Biraz eli kalem tutmuş, biraz mürekkep yalamış birçok insan Donkişot dendiğinde bir şeyler söyleyebilir. En azından ben böyle düşünmek istiyorum. Peki herkesin bir fikri varsa ben ne diyeceğim? Aslında genel yargıların dışında bir şeye dikkat çekmek istiyorum. Don Kişot’un yardımcısı olan Sancho Panza olmasaydı roman türünün başlangıcı olan bu yapıt bu kadar önemli bir yere sahip olmazdı ya da başka bir değişle ikincil kahraman Sancho Panza en az baş kahraman Don Kişot kadar değerli ve gerekli. 

Ortaya attığım bu düşünceyi kanıtlamak için öncelikle roman hakkında genel bilgileri biraz özetleyebilirim. Don Kişot, Cervantes’in ilk kitabını 1605 yılında yayımladığı ikinci kitabını ise 1615 yılında yayımladığı şövalye hikayelerinden etkilenen, bir baş kahramanın başından geçen bir serüvenin romanı. Yardımcısı ise Sancho Panza. İki karakteri de şöyle internetten biraz aratırsanız genel olarak onlarla ilgili aynı şeylerin tekrarlandığını görürsünüz. Ortak noktaları Donkişot hayalperest ve soylu; Sancho Panza ise kurnaz bir köylü. Şimdi kurnaz bir köylünün ben nesini anlatacağım dersiniz? Tabii ki onun öyle olmadığını. Kimin bakış açısından kurnaz olarak anlaşılmış ki…

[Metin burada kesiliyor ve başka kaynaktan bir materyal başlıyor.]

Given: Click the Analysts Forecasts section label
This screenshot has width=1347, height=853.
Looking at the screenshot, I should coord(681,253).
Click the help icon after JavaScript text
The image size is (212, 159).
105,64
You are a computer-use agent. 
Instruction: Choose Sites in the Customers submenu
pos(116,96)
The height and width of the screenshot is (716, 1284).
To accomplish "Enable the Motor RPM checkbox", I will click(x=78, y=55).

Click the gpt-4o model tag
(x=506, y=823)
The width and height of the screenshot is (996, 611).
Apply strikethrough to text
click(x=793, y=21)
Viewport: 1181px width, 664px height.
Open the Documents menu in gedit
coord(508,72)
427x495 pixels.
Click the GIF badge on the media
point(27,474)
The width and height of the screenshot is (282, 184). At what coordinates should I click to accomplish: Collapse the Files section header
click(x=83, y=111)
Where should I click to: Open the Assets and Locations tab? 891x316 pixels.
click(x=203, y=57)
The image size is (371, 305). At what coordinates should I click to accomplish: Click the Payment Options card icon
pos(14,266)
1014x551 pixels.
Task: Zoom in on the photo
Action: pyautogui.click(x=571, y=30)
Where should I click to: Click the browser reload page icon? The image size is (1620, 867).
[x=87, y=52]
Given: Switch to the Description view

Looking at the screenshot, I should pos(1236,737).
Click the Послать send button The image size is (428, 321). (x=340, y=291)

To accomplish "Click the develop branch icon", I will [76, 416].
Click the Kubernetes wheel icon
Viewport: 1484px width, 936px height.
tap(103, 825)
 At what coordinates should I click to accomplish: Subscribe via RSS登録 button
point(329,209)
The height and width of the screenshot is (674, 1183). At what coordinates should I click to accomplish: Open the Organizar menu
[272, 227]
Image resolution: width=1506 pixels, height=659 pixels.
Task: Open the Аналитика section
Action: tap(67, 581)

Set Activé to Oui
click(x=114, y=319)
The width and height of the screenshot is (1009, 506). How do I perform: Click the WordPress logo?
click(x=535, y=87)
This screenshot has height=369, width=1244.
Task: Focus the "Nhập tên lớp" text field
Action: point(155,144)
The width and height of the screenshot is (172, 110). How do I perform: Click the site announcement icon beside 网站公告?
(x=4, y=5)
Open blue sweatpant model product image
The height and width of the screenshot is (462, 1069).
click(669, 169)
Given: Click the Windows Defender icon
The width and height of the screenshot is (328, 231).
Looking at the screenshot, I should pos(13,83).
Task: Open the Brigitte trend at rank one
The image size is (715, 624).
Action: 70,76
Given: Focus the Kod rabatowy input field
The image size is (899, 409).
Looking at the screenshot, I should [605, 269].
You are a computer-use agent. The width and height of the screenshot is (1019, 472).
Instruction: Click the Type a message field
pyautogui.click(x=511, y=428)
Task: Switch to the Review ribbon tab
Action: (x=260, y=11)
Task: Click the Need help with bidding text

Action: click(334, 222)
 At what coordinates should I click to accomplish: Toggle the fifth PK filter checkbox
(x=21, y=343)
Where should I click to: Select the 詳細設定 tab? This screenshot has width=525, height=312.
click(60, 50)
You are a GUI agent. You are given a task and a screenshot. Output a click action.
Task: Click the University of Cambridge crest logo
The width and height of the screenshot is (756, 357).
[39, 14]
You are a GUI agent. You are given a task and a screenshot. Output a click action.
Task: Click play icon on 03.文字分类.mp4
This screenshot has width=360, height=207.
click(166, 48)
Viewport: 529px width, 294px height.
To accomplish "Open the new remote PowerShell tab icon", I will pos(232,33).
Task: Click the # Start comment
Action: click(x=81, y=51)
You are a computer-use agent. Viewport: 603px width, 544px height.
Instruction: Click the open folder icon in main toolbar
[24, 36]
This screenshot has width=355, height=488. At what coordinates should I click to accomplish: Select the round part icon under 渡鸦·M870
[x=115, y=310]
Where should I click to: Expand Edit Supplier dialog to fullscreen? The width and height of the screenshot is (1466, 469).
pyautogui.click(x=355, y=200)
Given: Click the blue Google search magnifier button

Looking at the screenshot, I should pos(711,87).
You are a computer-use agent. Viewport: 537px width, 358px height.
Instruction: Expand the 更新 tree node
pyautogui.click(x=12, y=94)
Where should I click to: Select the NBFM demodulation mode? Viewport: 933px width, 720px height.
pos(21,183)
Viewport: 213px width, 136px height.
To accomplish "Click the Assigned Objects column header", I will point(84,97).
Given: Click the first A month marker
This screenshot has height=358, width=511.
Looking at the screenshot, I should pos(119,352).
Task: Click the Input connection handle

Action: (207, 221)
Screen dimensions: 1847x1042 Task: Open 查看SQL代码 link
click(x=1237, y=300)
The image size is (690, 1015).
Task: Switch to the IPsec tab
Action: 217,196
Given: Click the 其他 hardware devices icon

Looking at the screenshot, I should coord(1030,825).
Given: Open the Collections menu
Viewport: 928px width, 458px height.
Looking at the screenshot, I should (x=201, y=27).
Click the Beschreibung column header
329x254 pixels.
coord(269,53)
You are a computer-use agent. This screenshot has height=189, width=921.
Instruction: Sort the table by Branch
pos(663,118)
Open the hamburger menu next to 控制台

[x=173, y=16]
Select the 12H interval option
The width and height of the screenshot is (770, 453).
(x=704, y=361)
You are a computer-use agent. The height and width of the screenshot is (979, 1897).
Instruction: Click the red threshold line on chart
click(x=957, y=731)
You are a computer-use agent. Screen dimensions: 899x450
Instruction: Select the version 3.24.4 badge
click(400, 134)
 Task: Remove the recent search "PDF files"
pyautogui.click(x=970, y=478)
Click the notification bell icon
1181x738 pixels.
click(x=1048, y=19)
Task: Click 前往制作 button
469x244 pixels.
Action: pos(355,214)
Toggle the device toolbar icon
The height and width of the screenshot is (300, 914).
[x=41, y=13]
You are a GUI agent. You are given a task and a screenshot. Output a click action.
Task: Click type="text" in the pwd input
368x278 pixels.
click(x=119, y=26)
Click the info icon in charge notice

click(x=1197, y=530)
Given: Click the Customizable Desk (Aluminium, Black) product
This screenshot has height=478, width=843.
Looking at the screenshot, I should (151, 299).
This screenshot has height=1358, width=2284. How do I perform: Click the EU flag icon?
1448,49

Don Kişot’a, bir söz karşılığı yardım etmesinden mi, yoksa belli bir süre sonra Don Kişot’un gördüklerinin aslında doğru olmadığını ifade etmekten yorulup Donkişot’un dediklerini kabul etmesinden mi bilinmez… Ama bana kalırsa Sancho Panza’nın en önemli özelliği hep doğruyu söylemesi. Bu doğruyu söylemesine örnek vermek gerekirse herkes tarafından bilinen yel değirmenleri olayını verebilirim. Kendini şövalye zanneden Don Kişot yel değirmenlerini dev olarak görür ve saldırır. Bunu gören Sancho Panza ise onların devler değil yel değirmenleri olduğunu ifade etse de Don Kişot’u ikna edemez. Kısacası kral çıplak görmüyor musun diyen kişidir aslında Sancho Panza ve bu roman boyunca devam eder. Hatta Don Kişot’un dediklerinin doğru olabileceğini düşünürken bile doğruyu söyler, nasıl mı? Don Kişot karşıdan gelen koyun sürüsünü düşman ordusu olarak algılar ve ordunun başında da Serendib Adasının hükümdarı Alifanfaron var der. Sancho Panza ise Don Kişot’un geldiğini söylediği devleri ve şövalyeleri en azından kendinin göremediğini iletir. Sancho hâlâ kendinin göremediğini ifade etmekten çekinmez çünkü o doğruyu söyleyendir. Daha sonra şövalye hikayeleri kurgusu gereği Don Kişot’un zihninde yarattığı sevgilisi olan Dulcinea’yı bulmaları şarttır. Sancho ilk gördükleri köylü kızının aradıkları sevgili olduğunu söylemesi genellikle Sancho’nun düzenbaz biri olmasıyla ilişkilendirilir, ama Sancho’nun ifade ettiği bu köylü kızını, sadece Don Kişot’un dünyasındaki eksik parçanın tamamlaması için söylediği bellidir. Sancho’nun kendisi de pekâlâ bu kızın aradıkları prenses olmadığını bilmektedir. Sancho artık gerçeği sadece kendine saklamaya başlamıştır önemli olan efendisi olan Don Kişot’un saf mutluluğudur. 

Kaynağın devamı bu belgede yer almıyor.